WORK ORDER: With the pictures omitted, set down exactly the lines from the one that contains "The width and" through the last line of the data.

DATA SUPPLIED:

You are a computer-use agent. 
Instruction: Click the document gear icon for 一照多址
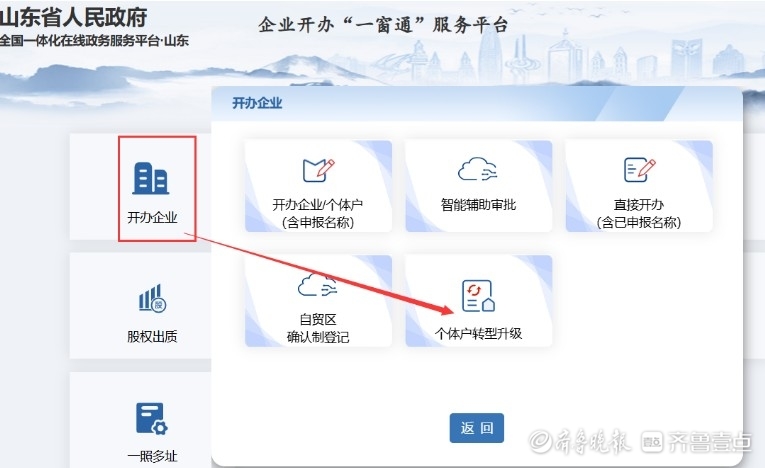[x=151, y=418]
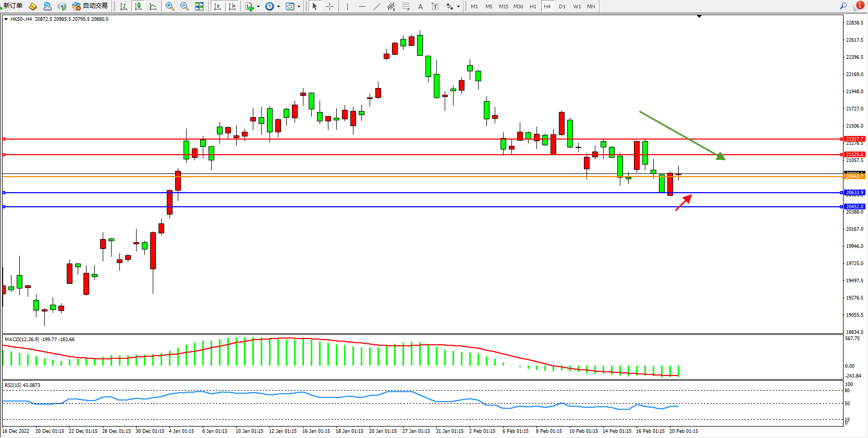Toggle the chart shift button
This screenshot has width=868, height=438.
coord(232,6)
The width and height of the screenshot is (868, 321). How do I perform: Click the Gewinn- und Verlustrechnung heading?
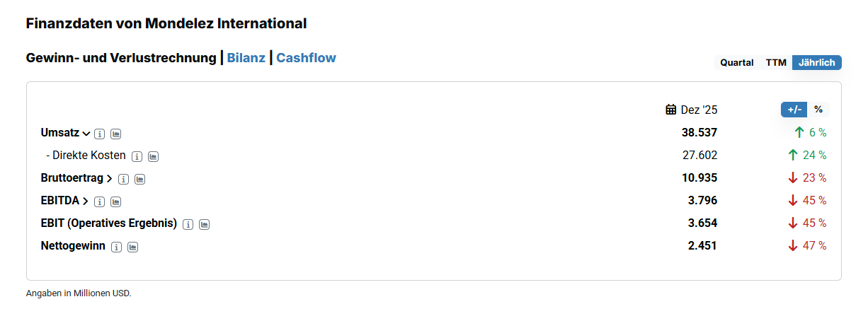click(120, 58)
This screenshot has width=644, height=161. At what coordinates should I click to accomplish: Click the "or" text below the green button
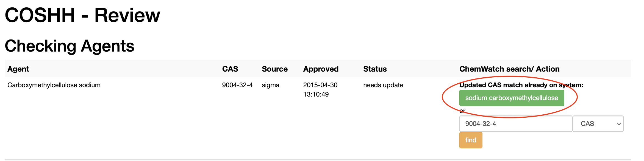[462, 111]
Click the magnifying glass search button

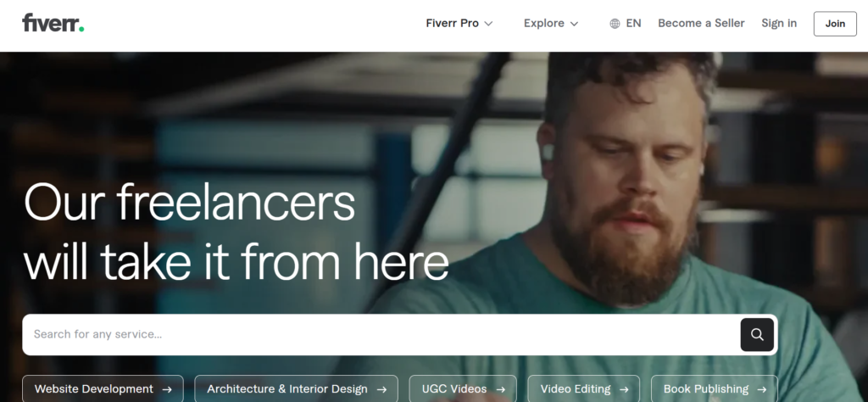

ANSWER TO THIS TASK:
The width and height of the screenshot is (868, 321). How do I perform: Click the Gewinn- und Verlustrechnung heading?
click(120, 58)
This screenshot has width=644, height=161. At what coordinates should I click to accomplish: Click the "or" text below the green button
[462, 111]
Click the magnifying glass search button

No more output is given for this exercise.